Assigned task -> Reproduce each record below exactly as written.

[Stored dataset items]
________________________________________

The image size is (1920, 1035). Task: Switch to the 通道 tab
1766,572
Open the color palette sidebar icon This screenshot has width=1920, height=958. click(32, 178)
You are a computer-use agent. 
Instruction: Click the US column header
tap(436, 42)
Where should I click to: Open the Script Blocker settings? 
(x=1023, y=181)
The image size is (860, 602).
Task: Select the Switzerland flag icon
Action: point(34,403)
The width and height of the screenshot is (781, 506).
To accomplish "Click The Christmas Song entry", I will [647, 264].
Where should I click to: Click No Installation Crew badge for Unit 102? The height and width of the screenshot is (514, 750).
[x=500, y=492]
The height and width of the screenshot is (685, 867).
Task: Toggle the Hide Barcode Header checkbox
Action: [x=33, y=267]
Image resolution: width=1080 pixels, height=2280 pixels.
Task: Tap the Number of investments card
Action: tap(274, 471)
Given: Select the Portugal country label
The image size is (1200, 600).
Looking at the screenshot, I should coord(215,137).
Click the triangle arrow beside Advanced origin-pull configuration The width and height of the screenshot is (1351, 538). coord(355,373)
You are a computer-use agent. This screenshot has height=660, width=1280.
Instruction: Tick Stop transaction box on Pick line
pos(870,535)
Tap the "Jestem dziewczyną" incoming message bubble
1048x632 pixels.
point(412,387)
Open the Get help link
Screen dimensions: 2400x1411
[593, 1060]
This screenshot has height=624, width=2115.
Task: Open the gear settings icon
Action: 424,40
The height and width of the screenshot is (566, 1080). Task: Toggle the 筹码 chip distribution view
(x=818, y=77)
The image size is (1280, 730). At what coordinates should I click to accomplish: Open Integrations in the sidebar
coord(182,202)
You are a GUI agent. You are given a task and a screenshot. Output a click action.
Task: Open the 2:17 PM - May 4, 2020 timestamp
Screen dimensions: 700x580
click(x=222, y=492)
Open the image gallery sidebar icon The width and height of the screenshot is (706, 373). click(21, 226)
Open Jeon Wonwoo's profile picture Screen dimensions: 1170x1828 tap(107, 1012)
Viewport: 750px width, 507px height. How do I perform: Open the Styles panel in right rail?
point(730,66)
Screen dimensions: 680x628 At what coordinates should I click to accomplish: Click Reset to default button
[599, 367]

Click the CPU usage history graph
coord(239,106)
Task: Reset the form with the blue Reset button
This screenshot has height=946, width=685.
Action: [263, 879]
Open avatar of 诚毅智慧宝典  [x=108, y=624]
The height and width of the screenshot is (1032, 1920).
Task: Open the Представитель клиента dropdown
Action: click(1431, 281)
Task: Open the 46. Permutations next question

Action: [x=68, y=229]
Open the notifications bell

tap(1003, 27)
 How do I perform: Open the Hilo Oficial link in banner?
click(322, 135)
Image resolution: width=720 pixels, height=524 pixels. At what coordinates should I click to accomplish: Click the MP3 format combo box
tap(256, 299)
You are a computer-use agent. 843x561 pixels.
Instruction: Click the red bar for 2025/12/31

________________________________________

Exercise answer ->
The image size is (1920, 1035). Task: Switch to the 通道 tab
1766,572
Open the color palette sidebar icon This screenshot has width=1920, height=958. click(32, 178)
You are a computer-use agent. 
Instruction: Click the US column header
tap(436, 42)
Where should I click to: Open the Script Blocker settings? 
(x=1023, y=181)
The image size is (860, 602).
Task: Select the Switzerland flag icon
Action: point(34,403)
The width and height of the screenshot is (781, 506).
To accomplish "Click The Christmas Song entry", I will [647, 264].
Where should I click to: Click No Installation Crew badge for Unit 102? The height and width of the screenshot is (514, 750).
[x=500, y=492]
The height and width of the screenshot is (685, 867).
Task: Toggle the Hide Barcode Header checkbox
Action: [x=33, y=267]
Image resolution: width=1080 pixels, height=2280 pixels.
Task: Tap the Number of investments card
Action: tap(274, 471)
Given: Select the Portugal country label
The image size is (1200, 600).
Looking at the screenshot, I should coord(215,137).
Click the triangle arrow beside Advanced origin-pull configuration The width and height of the screenshot is (1351, 538). coord(355,373)
You are a computer-use agent. This screenshot has height=660, width=1280.
Instruction: Tick Stop transaction box on Pick line
pos(870,535)
Tap the "Jestem dziewczyną" incoming message bubble
1048x632 pixels.
point(412,387)
Open the Get help link
Screen dimensions: 2400x1411
[593, 1060]
This screenshot has height=624, width=2115.
Task: Open the gear settings icon
Action: 424,40
The height and width of the screenshot is (566, 1080). Task: Toggle the 筹码 chip distribution view
(x=818, y=77)
The image size is (1280, 730). At what coordinates should I click to accomplish: Open Integrations in the sidebar
coord(182,202)
You are a GUI agent. You are given a task and a screenshot. Output a click action.
Task: Open the 2:17 PM - May 4, 2020 timestamp
Screen dimensions: 700x580
click(x=222, y=492)
Open the image gallery sidebar icon The width and height of the screenshot is (706, 373). click(21, 226)
Open Jeon Wonwoo's profile picture Screen dimensions: 1170x1828 tap(107, 1012)
Viewport: 750px width, 507px height. How do I perform: Open the Styles panel in right rail?
point(730,66)
Screen dimensions: 680x628 At what coordinates should I click to accomplish: Click Reset to default button
[599, 367]

Click the CPU usage history graph
coord(239,106)
Task: Reset the form with the blue Reset button
This screenshot has height=946, width=685.
Action: [263, 879]
Open avatar of 诚毅智慧宝典  [x=108, y=624]
The height and width of the screenshot is (1032, 1920).
Task: Open the Представитель клиента dropdown
Action: click(1431, 281)
Task: Open the 46. Permutations next question

Action: [x=68, y=229]
Open the notifications bell

tap(1003, 27)
 How do I perform: Open the Hilo Oficial link in banner?
click(322, 135)
Image resolution: width=720 pixels, height=524 pixels. At what coordinates should I click to accomplish: Click the MP3 format combo box
tap(256, 299)
You are a computer-use agent. 843x561 pixels.
Instruction: Click the red bar for 2025/12/31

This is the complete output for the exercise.